(Collected data entries)

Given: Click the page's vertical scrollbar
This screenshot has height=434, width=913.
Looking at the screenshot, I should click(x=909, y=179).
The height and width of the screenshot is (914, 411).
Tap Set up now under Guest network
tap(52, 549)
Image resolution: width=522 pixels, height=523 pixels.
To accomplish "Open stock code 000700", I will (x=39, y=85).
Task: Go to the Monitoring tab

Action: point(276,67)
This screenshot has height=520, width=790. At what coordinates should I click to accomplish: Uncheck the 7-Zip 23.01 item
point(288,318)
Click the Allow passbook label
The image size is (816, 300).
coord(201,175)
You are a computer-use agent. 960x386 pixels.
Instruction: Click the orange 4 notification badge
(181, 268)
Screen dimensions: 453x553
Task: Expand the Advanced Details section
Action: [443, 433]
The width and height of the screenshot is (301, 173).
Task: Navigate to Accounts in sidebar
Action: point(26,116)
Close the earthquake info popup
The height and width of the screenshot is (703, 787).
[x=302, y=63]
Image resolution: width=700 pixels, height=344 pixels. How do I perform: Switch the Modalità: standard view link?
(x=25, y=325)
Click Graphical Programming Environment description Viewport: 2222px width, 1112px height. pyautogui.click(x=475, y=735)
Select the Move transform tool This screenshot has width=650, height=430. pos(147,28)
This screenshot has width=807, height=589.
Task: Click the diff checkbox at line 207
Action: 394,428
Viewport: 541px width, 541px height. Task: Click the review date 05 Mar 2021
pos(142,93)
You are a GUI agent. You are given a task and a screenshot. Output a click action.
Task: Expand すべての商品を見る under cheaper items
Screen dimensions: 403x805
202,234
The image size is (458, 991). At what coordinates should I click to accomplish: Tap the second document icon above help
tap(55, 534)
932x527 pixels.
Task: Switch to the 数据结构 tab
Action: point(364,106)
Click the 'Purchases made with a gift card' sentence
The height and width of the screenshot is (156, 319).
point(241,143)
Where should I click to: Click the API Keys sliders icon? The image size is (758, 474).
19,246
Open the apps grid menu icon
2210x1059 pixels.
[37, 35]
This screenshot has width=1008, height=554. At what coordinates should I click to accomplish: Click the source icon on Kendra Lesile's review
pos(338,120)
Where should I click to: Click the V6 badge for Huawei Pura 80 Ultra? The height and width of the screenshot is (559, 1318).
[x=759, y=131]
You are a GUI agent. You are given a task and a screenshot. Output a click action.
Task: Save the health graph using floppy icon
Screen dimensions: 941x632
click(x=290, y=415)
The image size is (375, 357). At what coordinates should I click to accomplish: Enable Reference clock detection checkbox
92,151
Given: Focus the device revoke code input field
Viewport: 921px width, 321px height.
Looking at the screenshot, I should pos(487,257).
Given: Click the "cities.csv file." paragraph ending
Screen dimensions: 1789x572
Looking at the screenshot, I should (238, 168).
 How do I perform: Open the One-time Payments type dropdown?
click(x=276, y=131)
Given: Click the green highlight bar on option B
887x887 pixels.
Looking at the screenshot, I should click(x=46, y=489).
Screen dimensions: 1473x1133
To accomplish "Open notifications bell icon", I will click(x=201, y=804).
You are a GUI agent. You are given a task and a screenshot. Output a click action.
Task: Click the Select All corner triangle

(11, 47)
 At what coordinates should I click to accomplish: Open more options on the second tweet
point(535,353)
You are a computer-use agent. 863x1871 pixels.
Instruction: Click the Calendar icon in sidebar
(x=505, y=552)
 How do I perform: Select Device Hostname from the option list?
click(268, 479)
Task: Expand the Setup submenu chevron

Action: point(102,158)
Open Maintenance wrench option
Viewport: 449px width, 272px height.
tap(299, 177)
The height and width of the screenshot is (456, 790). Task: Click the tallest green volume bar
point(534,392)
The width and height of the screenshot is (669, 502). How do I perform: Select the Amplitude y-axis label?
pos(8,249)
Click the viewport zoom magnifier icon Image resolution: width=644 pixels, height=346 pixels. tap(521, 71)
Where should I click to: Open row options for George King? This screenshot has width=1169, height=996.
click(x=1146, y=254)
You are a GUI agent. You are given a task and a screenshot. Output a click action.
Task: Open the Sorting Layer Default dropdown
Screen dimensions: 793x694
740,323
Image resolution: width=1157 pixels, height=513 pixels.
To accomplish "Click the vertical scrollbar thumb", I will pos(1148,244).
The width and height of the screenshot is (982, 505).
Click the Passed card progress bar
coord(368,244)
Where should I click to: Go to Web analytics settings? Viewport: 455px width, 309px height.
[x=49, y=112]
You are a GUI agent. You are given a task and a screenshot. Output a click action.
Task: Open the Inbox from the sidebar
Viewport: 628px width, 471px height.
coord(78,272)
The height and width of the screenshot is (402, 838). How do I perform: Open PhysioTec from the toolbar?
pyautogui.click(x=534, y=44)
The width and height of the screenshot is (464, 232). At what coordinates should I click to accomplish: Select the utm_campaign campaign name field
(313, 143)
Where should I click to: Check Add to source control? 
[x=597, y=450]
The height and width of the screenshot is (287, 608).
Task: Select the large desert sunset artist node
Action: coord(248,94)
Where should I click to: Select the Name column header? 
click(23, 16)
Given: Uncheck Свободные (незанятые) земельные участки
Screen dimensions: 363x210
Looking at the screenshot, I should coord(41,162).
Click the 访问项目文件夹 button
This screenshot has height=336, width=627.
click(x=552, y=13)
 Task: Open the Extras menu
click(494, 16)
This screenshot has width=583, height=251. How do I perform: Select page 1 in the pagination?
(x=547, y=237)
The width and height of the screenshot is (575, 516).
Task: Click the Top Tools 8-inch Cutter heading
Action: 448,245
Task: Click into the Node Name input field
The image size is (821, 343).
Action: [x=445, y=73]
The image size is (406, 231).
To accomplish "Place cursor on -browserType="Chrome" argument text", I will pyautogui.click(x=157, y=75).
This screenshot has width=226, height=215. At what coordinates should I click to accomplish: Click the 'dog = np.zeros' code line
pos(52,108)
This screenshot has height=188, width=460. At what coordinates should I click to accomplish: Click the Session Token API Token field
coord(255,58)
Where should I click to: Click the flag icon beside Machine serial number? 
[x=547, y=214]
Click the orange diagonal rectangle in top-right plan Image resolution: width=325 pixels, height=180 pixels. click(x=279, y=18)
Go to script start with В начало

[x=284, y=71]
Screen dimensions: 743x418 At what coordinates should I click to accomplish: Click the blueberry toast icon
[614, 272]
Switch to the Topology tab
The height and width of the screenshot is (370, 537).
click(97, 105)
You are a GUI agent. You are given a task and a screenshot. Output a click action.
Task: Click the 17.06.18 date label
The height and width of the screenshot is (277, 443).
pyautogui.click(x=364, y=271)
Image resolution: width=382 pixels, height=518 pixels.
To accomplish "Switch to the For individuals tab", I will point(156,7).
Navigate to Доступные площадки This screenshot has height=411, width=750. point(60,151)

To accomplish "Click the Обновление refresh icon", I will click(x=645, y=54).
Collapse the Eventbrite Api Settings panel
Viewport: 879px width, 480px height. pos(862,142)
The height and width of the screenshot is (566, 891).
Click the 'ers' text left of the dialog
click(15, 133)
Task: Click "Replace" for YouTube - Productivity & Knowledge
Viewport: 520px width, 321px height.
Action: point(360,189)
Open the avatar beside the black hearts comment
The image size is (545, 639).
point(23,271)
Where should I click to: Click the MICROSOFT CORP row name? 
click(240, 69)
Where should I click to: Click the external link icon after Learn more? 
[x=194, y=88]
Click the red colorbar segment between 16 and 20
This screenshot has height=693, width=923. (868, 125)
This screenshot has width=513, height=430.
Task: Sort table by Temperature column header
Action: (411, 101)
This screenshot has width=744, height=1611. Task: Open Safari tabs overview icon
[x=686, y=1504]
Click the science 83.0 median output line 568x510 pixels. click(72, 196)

Required action> Your task is to give back every record exactly.

Finished task>
Given: Click the page's vertical scrollbar
This screenshot has height=434, width=913.
Looking at the screenshot, I should click(x=909, y=179).
The height and width of the screenshot is (914, 411).
Tap Set up now under Guest network
tap(52, 549)
Image resolution: width=522 pixels, height=523 pixels.
To accomplish "Open stock code 000700", I will (x=39, y=85).
Task: Go to the Monitoring tab

Action: point(276,67)
This screenshot has height=520, width=790. At what coordinates should I click to accomplish: Uncheck the 7-Zip 23.01 item
point(288,318)
Click the Allow passbook label
The image size is (816, 300).
coord(201,175)
You are a computer-use agent. 960x386 pixels.
Instruction: Click the orange 4 notification badge
(181, 268)
Screen dimensions: 453x553
Task: Expand the Advanced Details section
Action: [443, 433]
The width and height of the screenshot is (301, 173).
Task: Navigate to Accounts in sidebar
Action: point(26,116)
Close the earthquake info popup
The height and width of the screenshot is (703, 787).
[x=302, y=63]
Image resolution: width=700 pixels, height=344 pixels. How do I perform: Switch the Modalità: standard view link?
(x=25, y=325)
Click Graphical Programming Environment description Viewport: 2222px width, 1112px height. pyautogui.click(x=475, y=735)
Select the Move transform tool This screenshot has width=650, height=430. pos(147,28)
This screenshot has width=807, height=589.
Task: Click the diff checkbox at line 207
Action: 394,428
Viewport: 541px width, 541px height. Task: Click the review date 05 Mar 2021
pos(142,93)
You are a GUI agent. You are given a task and a screenshot. Output a click action.
Task: Expand すべての商品を見る under cheaper items
Screen dimensions: 403x805
202,234
The image size is (458, 991). At what coordinates should I click to accomplish: Tap the second document icon above help
tap(55, 534)
932x527 pixels.
Task: Switch to the 数据结构 tab
Action: point(364,106)
Click the 'Purchases made with a gift card' sentence
The height and width of the screenshot is (156, 319).
point(241,143)
Where should I click to: Click the API Keys sliders icon? The image size is (758, 474).
19,246
Open the apps grid menu icon
2210x1059 pixels.
[37, 35]
This screenshot has width=1008, height=554. At what coordinates should I click to accomplish: Click the source icon on Kendra Lesile's review
pos(338,120)
Where should I click to: Click the V6 badge for Huawei Pura 80 Ultra? The height and width of the screenshot is (559, 1318).
[x=759, y=131]
You are a GUI agent. You are given a task and a screenshot. Output a click action.
Task: Save the health graph using floppy icon
Screen dimensions: 941x632
click(x=290, y=415)
The image size is (375, 357). At what coordinates should I click to accomplish: Enable Reference clock detection checkbox
92,151
Given: Focus the device revoke code input field
Viewport: 921px width, 321px height.
Looking at the screenshot, I should pos(487,257).
Given: Click the "cities.csv file." paragraph ending
Screen dimensions: 1789x572
Looking at the screenshot, I should (238, 168).
 How do I perform: Open the One-time Payments type dropdown?
click(x=276, y=131)
Given: Click the green highlight bar on option B
887x887 pixels.
Looking at the screenshot, I should click(x=46, y=489).
Screen dimensions: 1473x1133
To accomplish "Open notifications bell icon", I will click(x=201, y=804).
You are a GUI agent. You are given a task and a screenshot. Output a click action.
Task: Click the Select All corner triangle

(11, 47)
 At what coordinates should I click to accomplish: Open more options on the second tweet
point(535,353)
You are a computer-use agent. 863x1871 pixels.
Instruction: Click the Calendar icon in sidebar
(x=505, y=552)
 How do I perform: Select Device Hostname from the option list?
click(268, 479)
Task: Expand the Setup submenu chevron

Action: point(102,158)
Open Maintenance wrench option
Viewport: 449px width, 272px height.
tap(299, 177)
The height and width of the screenshot is (456, 790). Task: Click the tallest green volume bar
point(534,392)
The width and height of the screenshot is (669, 502). How do I perform: Select the Amplitude y-axis label?
pos(8,249)
Click the viewport zoom magnifier icon Image resolution: width=644 pixels, height=346 pixels. tap(521, 71)
Where should I click to: Open row options for George King? This screenshot has width=1169, height=996.
click(x=1146, y=254)
You are a GUI agent. You are given a task and a screenshot. Output a click action.
Task: Open the Sorting Layer Default dropdown
Screen dimensions: 793x694
740,323
Image resolution: width=1157 pixels, height=513 pixels.
To accomplish "Click the vertical scrollbar thumb", I will pos(1148,244).
The width and height of the screenshot is (982, 505).
Click the Passed card progress bar
coord(368,244)
Where should I click to: Go to Web analytics settings? Viewport: 455px width, 309px height.
[x=49, y=112]
You are a GUI agent. You are given a task and a screenshot. Output a click action.
Task: Open the Inbox from the sidebar
Viewport: 628px width, 471px height.
coord(78,272)
The height and width of the screenshot is (402, 838). How do I perform: Open PhysioTec from the toolbar?
pyautogui.click(x=534, y=44)
The width and height of the screenshot is (464, 232). At what coordinates should I click to accomplish: Select the utm_campaign campaign name field
(313, 143)
Where should I click to: Check Add to source control? 
[x=597, y=450]
The height and width of the screenshot is (287, 608).
Task: Select the large desert sunset artist node
Action: coord(248,94)
Where should I click to: Select the Name column header? 
click(23, 16)
Given: Uncheck Свободные (незанятые) земельные участки
Screen dimensions: 363x210
Looking at the screenshot, I should coord(41,162).
Click the 访问项目文件夹 button
This screenshot has height=336, width=627.
click(x=552, y=13)
 Task: Open the Extras menu
click(494, 16)
This screenshot has width=583, height=251. How do I perform: Select page 1 in the pagination?
(x=547, y=237)
The width and height of the screenshot is (575, 516).
Task: Click the Top Tools 8-inch Cutter heading
Action: 448,245
Task: Click into the Node Name input field
The image size is (821, 343).
Action: [x=445, y=73]
The image size is (406, 231).
To accomplish "Place cursor on -browserType="Chrome" argument text", I will pyautogui.click(x=157, y=75).
This screenshot has width=226, height=215. At what coordinates should I click to accomplish: Click the 'dog = np.zeros' code line
pos(52,108)
This screenshot has height=188, width=460. At what coordinates should I click to accomplish: Click the Session Token API Token field
coord(255,58)
Where should I click to: Click the flag icon beside Machine serial number? 
[x=547, y=214]
Click the orange diagonal rectangle in top-right plan Image resolution: width=325 pixels, height=180 pixels. click(x=279, y=18)
Go to script start with В начало

[x=284, y=71]
Screen dimensions: 743x418 At what coordinates should I click to accomplish: Click the blueberry toast icon
[614, 272]
Switch to the Topology tab
The height and width of the screenshot is (370, 537).
click(97, 105)
You are a GUI agent. You are given a task and a screenshot. Output a click action.
Task: Click the 17.06.18 date label
The height and width of the screenshot is (277, 443).
pyautogui.click(x=364, y=271)
Image resolution: width=382 pixels, height=518 pixels.
To accomplish "Switch to the For individuals tab", I will point(156,7).
Navigate to Доступные площадки This screenshot has height=411, width=750. point(60,151)

To accomplish "Click the Обновление refresh icon", I will click(x=645, y=54).
Collapse the Eventbrite Api Settings panel
Viewport: 879px width, 480px height. pos(862,142)
The height and width of the screenshot is (566, 891).
Click the 'ers' text left of the dialog
click(15, 133)
Task: Click "Replace" for YouTube - Productivity & Knowledge
Viewport: 520px width, 321px height.
Action: point(360,189)
Open the avatar beside the black hearts comment
The image size is (545, 639).
point(23,271)
Where should I click to: Click the MICROSOFT CORP row name? 
click(240, 69)
Where should I click to: Click the external link icon after Learn more? 
[x=194, y=88]
Click the red colorbar segment between 16 and 20
This screenshot has height=693, width=923. (868, 125)
This screenshot has width=513, height=430.
Task: Sort table by Temperature column header
Action: (411, 101)
This screenshot has width=744, height=1611. Task: Open Safari tabs overview icon
[x=686, y=1504]
Click the science 83.0 median output line 568x510 pixels. click(72, 196)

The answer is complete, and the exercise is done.